- Task directions: Please copy each line of the records below that includes the word "pixel".

- Extracted entries:
"""

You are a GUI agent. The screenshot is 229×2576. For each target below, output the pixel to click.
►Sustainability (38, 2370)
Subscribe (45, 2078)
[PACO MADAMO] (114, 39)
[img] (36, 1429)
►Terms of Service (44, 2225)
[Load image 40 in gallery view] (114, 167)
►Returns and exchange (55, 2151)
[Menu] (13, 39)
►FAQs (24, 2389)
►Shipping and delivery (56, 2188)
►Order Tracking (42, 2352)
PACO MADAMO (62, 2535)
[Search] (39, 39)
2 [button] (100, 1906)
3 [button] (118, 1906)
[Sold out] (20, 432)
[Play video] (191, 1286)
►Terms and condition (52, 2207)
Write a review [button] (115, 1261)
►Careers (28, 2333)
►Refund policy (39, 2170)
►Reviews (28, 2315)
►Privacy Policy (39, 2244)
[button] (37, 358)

"""
"""

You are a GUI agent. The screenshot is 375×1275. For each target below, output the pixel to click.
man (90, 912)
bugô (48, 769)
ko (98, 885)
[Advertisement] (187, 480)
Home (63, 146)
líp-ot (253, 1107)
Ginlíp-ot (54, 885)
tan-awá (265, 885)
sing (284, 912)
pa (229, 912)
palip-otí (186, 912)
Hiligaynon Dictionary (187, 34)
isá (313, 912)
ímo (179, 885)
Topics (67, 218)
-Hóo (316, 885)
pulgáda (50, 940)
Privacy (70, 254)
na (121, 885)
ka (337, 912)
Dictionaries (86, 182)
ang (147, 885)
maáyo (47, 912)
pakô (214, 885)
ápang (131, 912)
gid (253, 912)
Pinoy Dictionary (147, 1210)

"""
"""

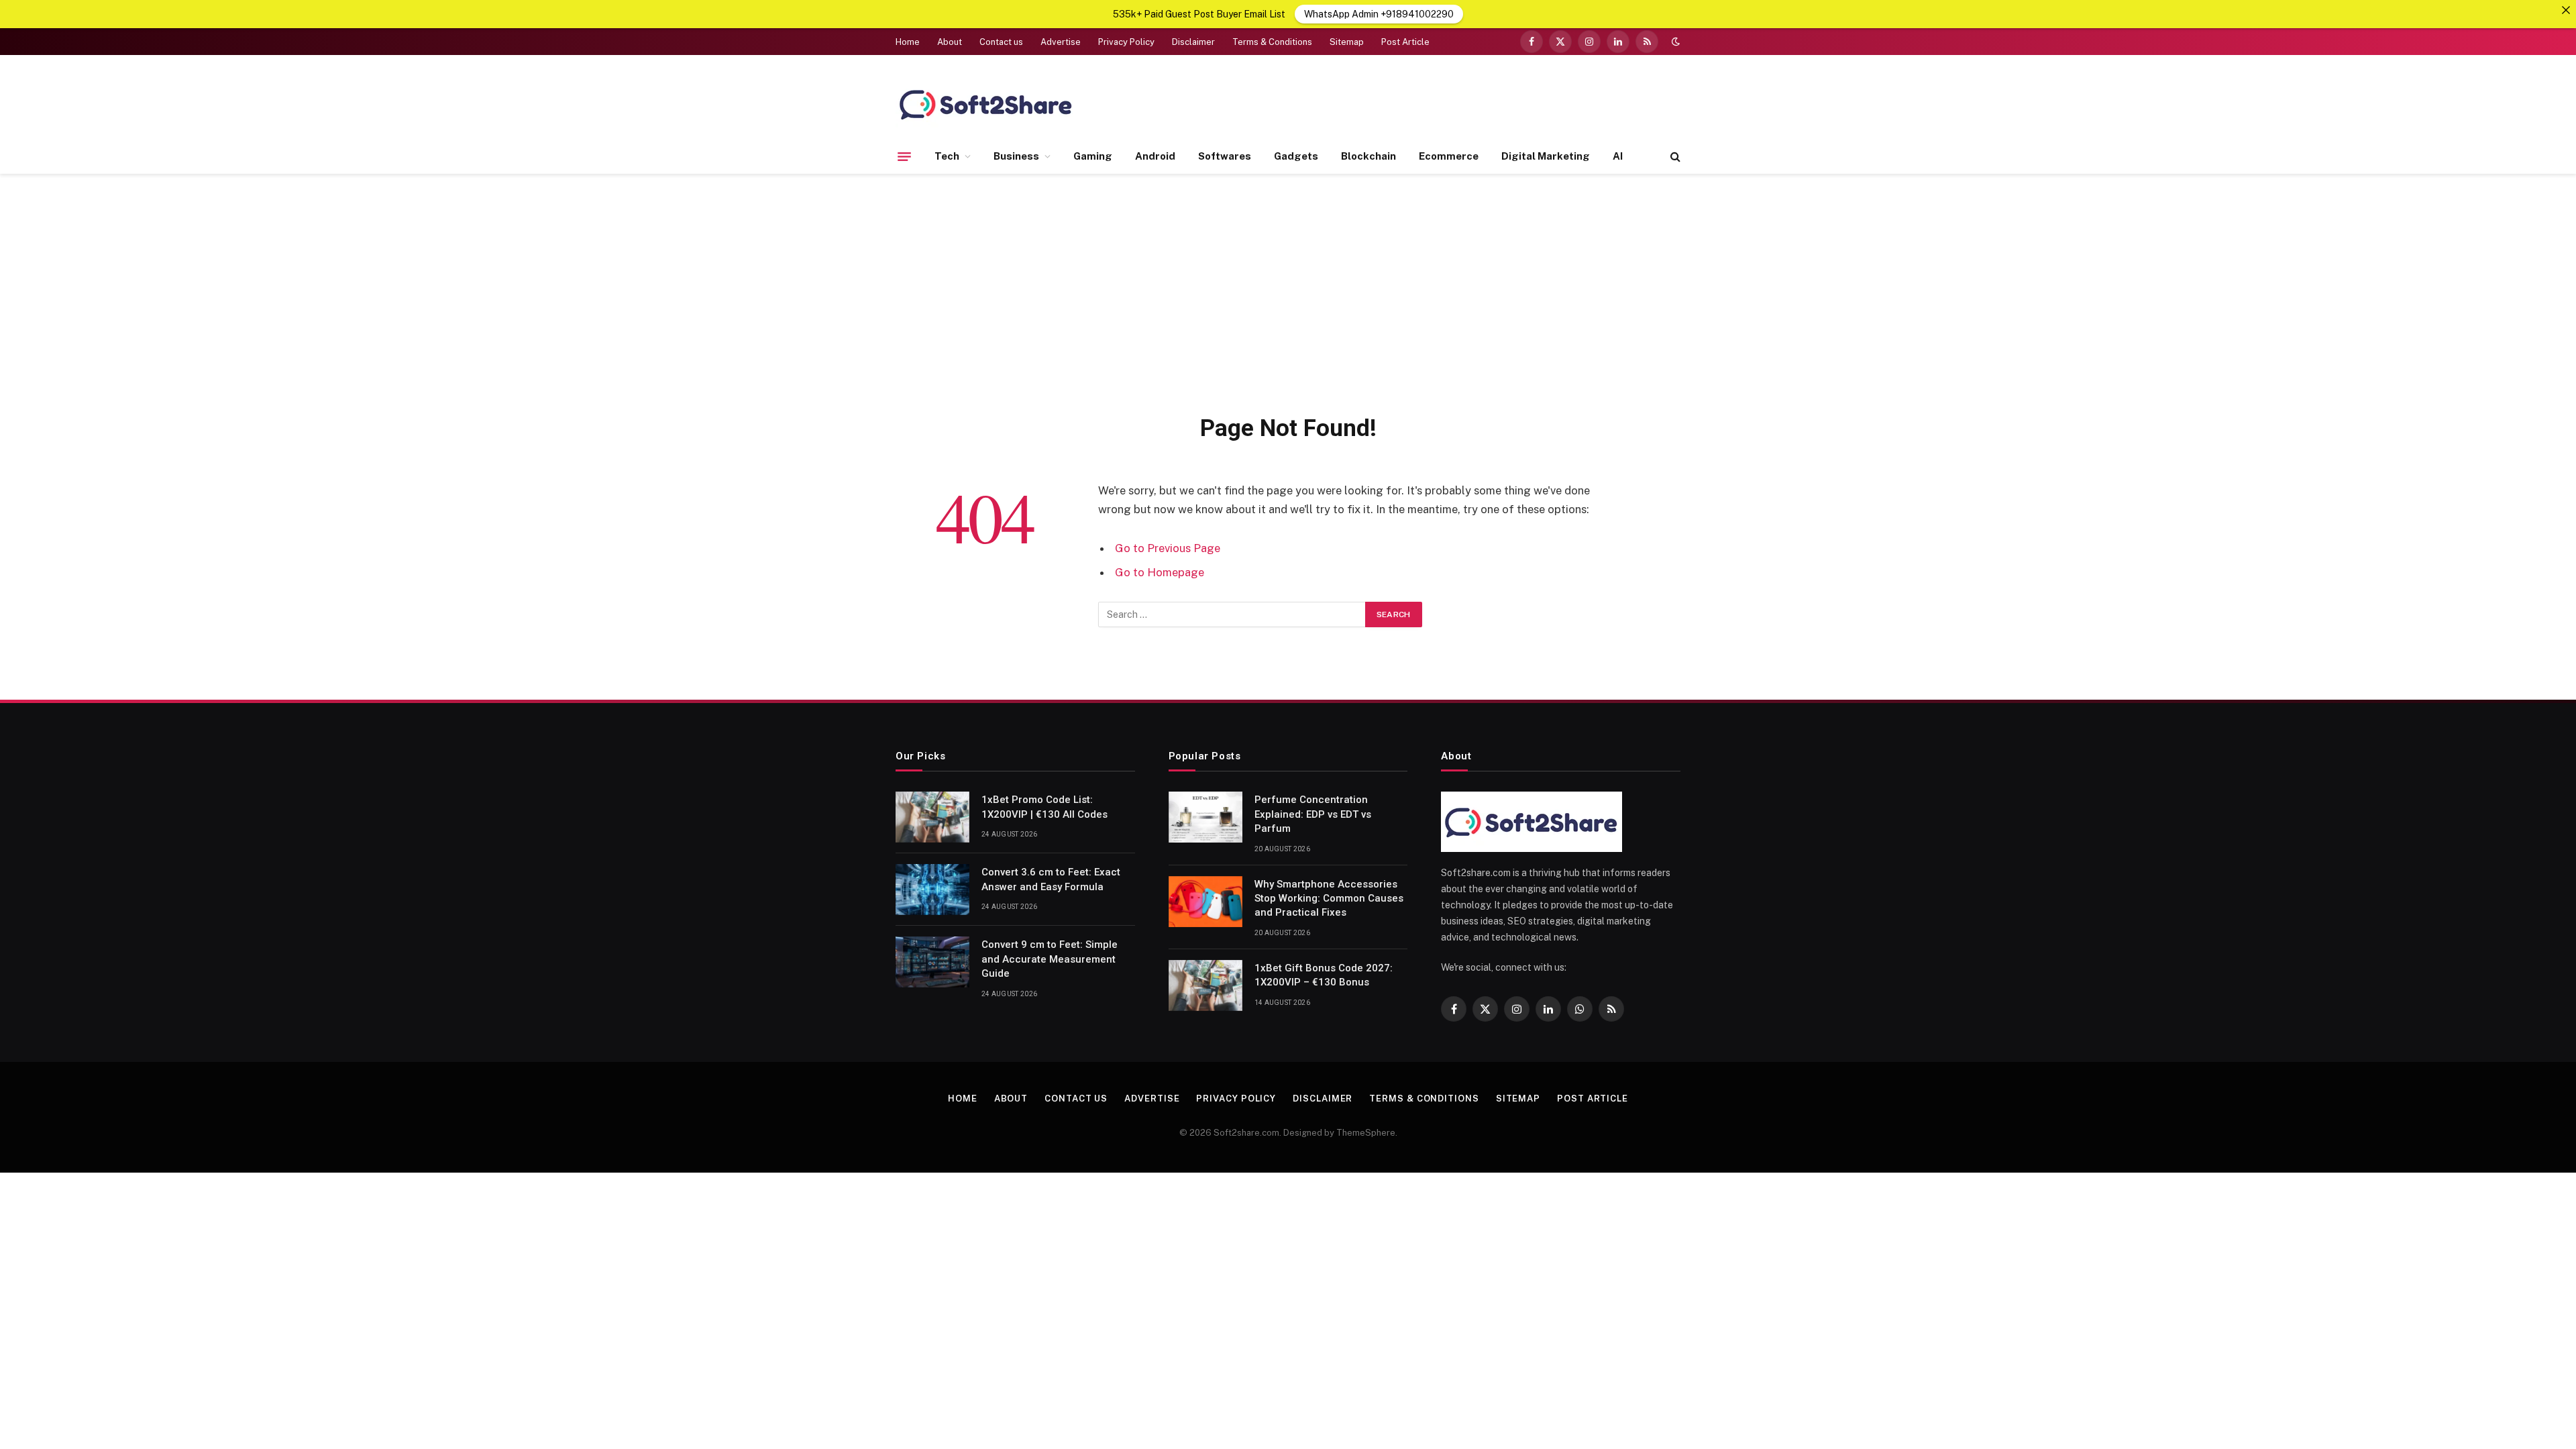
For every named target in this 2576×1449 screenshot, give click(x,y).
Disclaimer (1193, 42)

"""

- Response to the task:
You are a GUI agent. The screenshot is 229×2576. For each target below, output the pixel to click.
You are a GUI agent. The screenshot is 375×1275. For each target below, output the pixel to click.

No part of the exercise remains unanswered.